◆ **What is needed**:
An unchanged copy of every record below, without pictures, is the goal.

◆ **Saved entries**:
____________
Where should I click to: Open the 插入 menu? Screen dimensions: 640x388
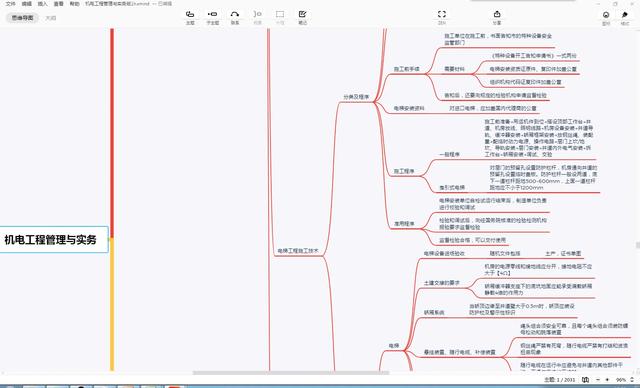point(42,4)
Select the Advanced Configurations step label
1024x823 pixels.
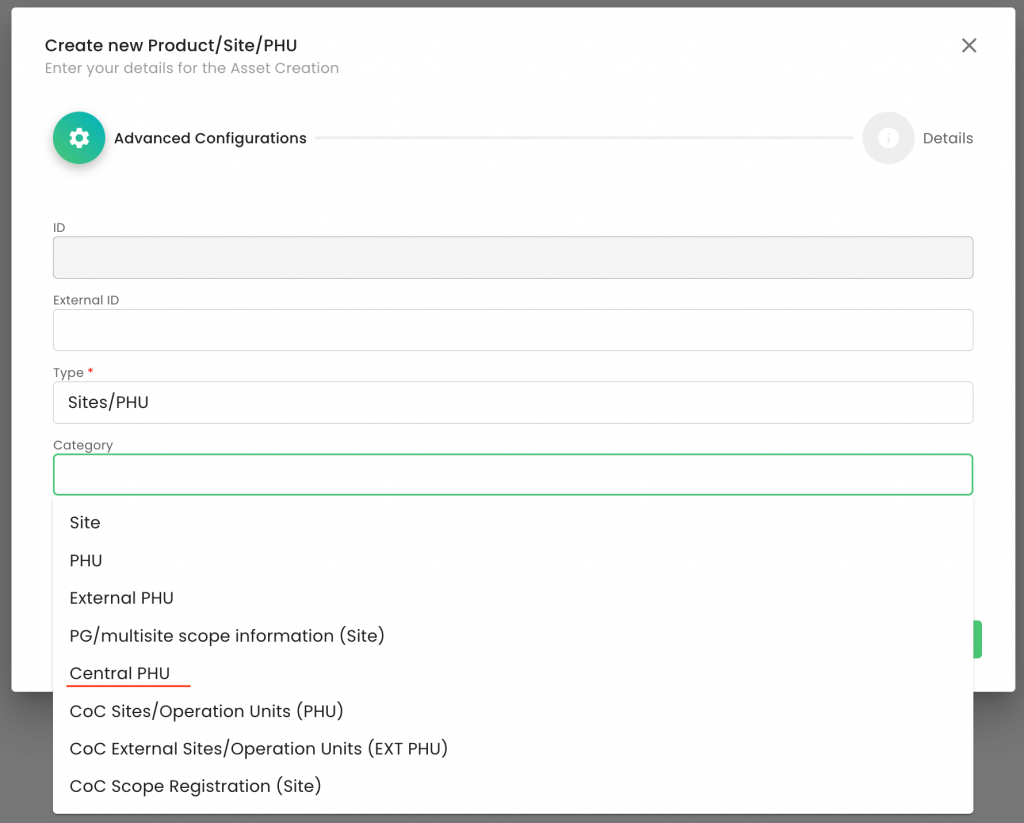coord(210,139)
____________
◆ **Answer to this problem**:
Where should I click to: Open the 插入 menu? Screen dimensions: 640x388
point(42,4)
Select the Advanced Configurations step label
1024x823 pixels.
coord(210,139)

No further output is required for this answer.